The appointments in Vancouver all went well. MRI was done at VGH on Monday, they said it would be about 10 days before a doctor looked at it. So, that will be the end of this week or beginning of next before we get the results. It makes me realize how lucky we are to be at Children's for most of Joel's tests cause then we get results the same day or the next day at the latest.
He had chemo on Tuesday, methotrexate in the spine and vincristine thru the port. That all went really well. And he started on the steroids again. His counts were too low so they have taken him off all the other oral chemo. He will do blood work again tomorrow and if his counts have recovered, they will half the dose again and start him back on it. So he will be on a quarter dose of what they first started him on.
He had thrombosis clinic on Wednesday and saw Dr. Ambler. She was very happy with how Joel's leg is looking. The leg is still slightly swollen and it might always be. She wants to see Joel again in 6 months and have another ultrasound of the leg done then too.

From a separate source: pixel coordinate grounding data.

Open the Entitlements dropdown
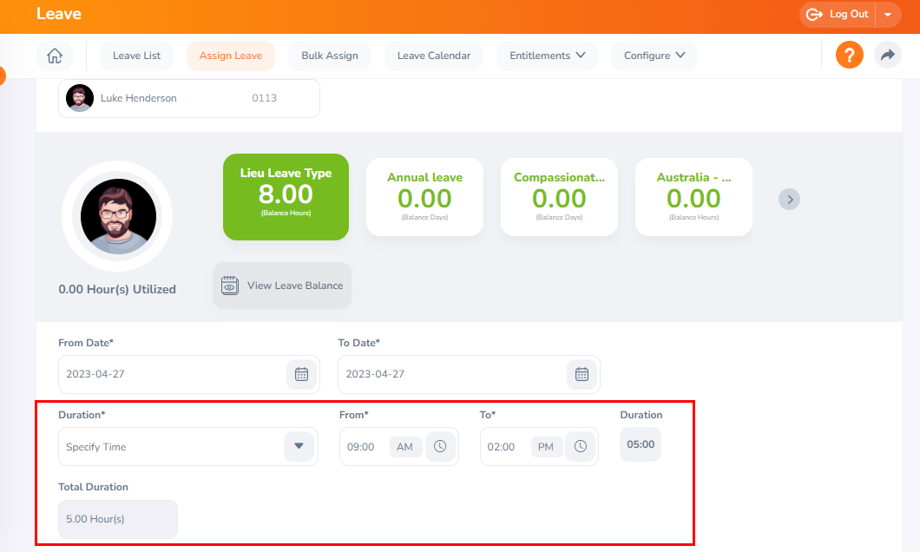 click(x=547, y=55)
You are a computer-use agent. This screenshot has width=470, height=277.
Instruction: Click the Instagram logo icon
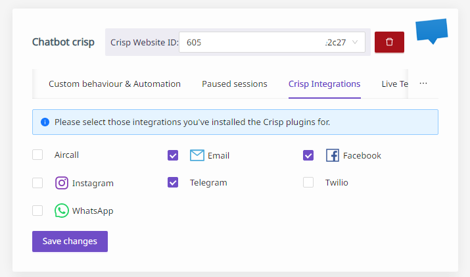coord(61,183)
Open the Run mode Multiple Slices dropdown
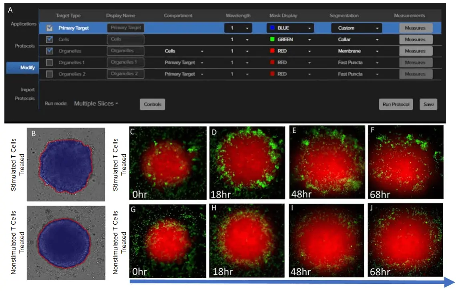Screen dimensions: 458x291 click(x=96, y=104)
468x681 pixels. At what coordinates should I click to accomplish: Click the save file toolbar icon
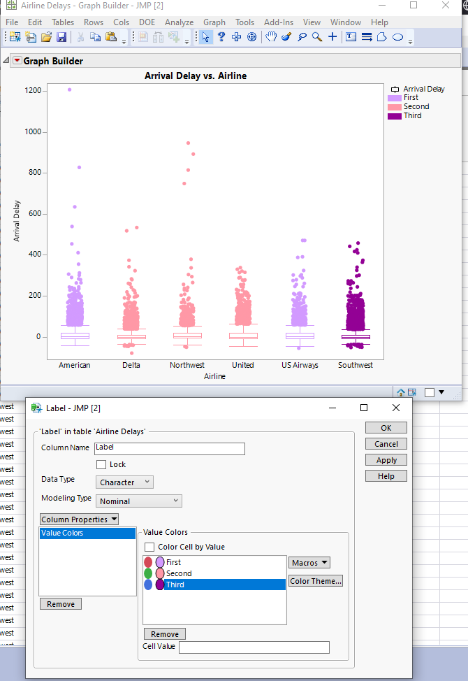61,37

I told Joel that for Lent this year he should give up having any extra medical issues and emergencies. He is doing really good with that so far. I was thinking that if he could go 40 days without adding to his list of issues, that maybe that would be enough time to make a habit out of it!!!!
Ronald MacDonald House was full this time around. Lots of little kids and some old friends to catch up with. Mostly all happy stories. Lots of the kids Joel has been going thru this with are finally growing their hair back and it makes them look so different. Brittany is doing great with her new heart. Bronwyn and Noah have hair growing back and are both back doing a week or two of school each month. Jasper kept everyone in the house laughing, he is having stem cells harvested from his own body this week and they will be put back into his bones later during treatment. Nicky, who was sent home cause there was nothing more anyone could do for him, has done a complete turn around and is doing very well. He was just a really, really slow responder after getting his bone marrow transplant. Justin is all finished treatment and had his port removed. One of the girls had a stroke after having the high dose methotrexate. It was a different kind of stroke than Joel had, her CT scan showed a dark round spot in her brain and lesions.

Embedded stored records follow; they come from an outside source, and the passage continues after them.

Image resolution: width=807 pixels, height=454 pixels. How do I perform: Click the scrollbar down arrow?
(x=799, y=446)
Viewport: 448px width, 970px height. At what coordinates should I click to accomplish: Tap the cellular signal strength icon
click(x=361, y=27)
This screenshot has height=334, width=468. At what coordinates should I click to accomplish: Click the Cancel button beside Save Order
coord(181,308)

Yesterday Joel had his last dose of prednesone for the month so it might be a rough week coming up for him. Coming off the steroids is always painful but still different every time. Last month he lay on the couch and shook and twitched. He didn't even realize that is what he was doing. A double dose of morphine didn't even touch the pain. Monday morning he said that every muscle in his body ached but the pain in the bones and joints was gone.

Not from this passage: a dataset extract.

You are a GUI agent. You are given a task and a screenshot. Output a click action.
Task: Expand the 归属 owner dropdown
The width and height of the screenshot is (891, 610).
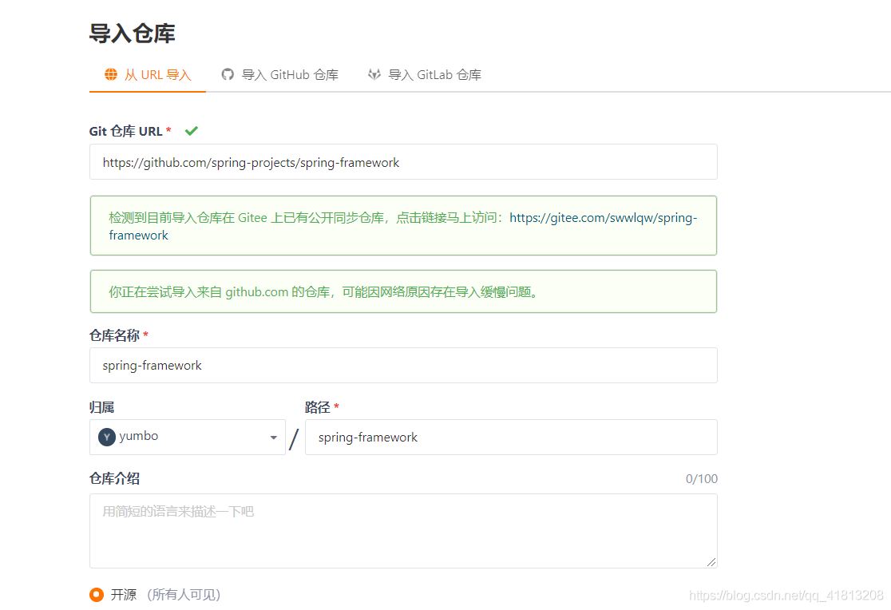tap(188, 437)
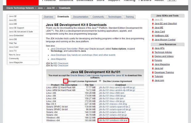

On the plus side, he has found a cure for his insomnia….. he just has to open his calculus book and he is out like a light!
Monday, March 5, 2012
Just thought we would give you a preview of what you get to see in a few weeks.
She is growing fast and awful cute.
Adam and Ari fight over her.
We have all enjoyed having Brianna around. She has been spoiling the boys with lots of treats.
She also forced them to learn how to change diapers.
She had to bribe them with hockey cards.
Ari kept his arms straight in front of him and stayed as far away from her as he could. He even gagged a bit. Then he ran to the bathroom and sterilized his hands.
Adam did a magic trick and…..
…. now Ari has a moustache.
Joel's hair is coming in nice and thick, and dark.
I am hoping it ends up like his Grandpa Janzen's, black and wavy.
Joel is doing good, getting stronger and walking more everyday.
He got ID'd for the first time last week….. Just talk to Pastor Jeff if you have any questions about that!
I am trying very hard to fatten him up. His appetite is improving slowly. I cooked him beef tenderloin in butter and I make him lots of pudding and instead of making it with milk, I use cream. Hopefully the rest of the family doesn't develop heart or clogged artery issues.